Now Mario, in turn, was impressed by Cloud’s acceptance of his explanation. Cloud, after all, had always been one to question the willpower of someone going into a situation without a grim dedication to see it through. The mercenary, however, knew of only one power that had kept him alive and defiant against the all-pervasive manipulation of Sephiroth. The loss of Aeris and the utter failure to safeguard the Black Materia, and with it his friends’ lives, had nearly broken him. But as a great philosopher from Wutai had once written, ‘That which does not kill us makes us stronger.’ Cloud’s rage against Sephiroth, his desire for revenge, had hardened his will beyond the reach of the master of trickery. Mario had seen Sephiroth try to break Crono mentally and lead Sonic to his own death. Mario would be ready.

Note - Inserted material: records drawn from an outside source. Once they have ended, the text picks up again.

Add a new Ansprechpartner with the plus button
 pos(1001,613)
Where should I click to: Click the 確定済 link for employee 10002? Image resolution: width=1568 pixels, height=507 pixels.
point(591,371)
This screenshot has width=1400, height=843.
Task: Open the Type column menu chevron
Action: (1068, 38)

The plumber backed away from the counter with a satisfied burp. “All righty.” He headed for the back of the shop, toward one of the storerooms. Mario kept his own equipment stashed in the shop as well—it was as good a place as any.

Cloud worked his way through an aisle featuring several swords shining on display as they caught the sunlight streaming through the eastern window. He stopped at the door, turning back and addressing the barrels and crates of supplies piled near where he guessed Mario to have retreated. “You really should check outside at some point. There’s something out here you need to see.”

Mario heard Cloud only vaguely, paying the warrior’s cryptic comment little mind as he entered his personal storeroom in the back of M-Mart. A familiar metallic voice bleated, “Mario!” as he opened the door.

“Not-a today,” Mario addressed the bizarre contraption built of pipes, nozzles, and tanks that hung from the wall. F.L.U.D.D. seemed a tool unlikely to have much value against Sephiroth. Conversely, the device would almost certainly prove potent against one opponent he might face in the following round—water has a way of ruining any system made predominantly of electronic parts. “You’re-a still my-a secret weapon.”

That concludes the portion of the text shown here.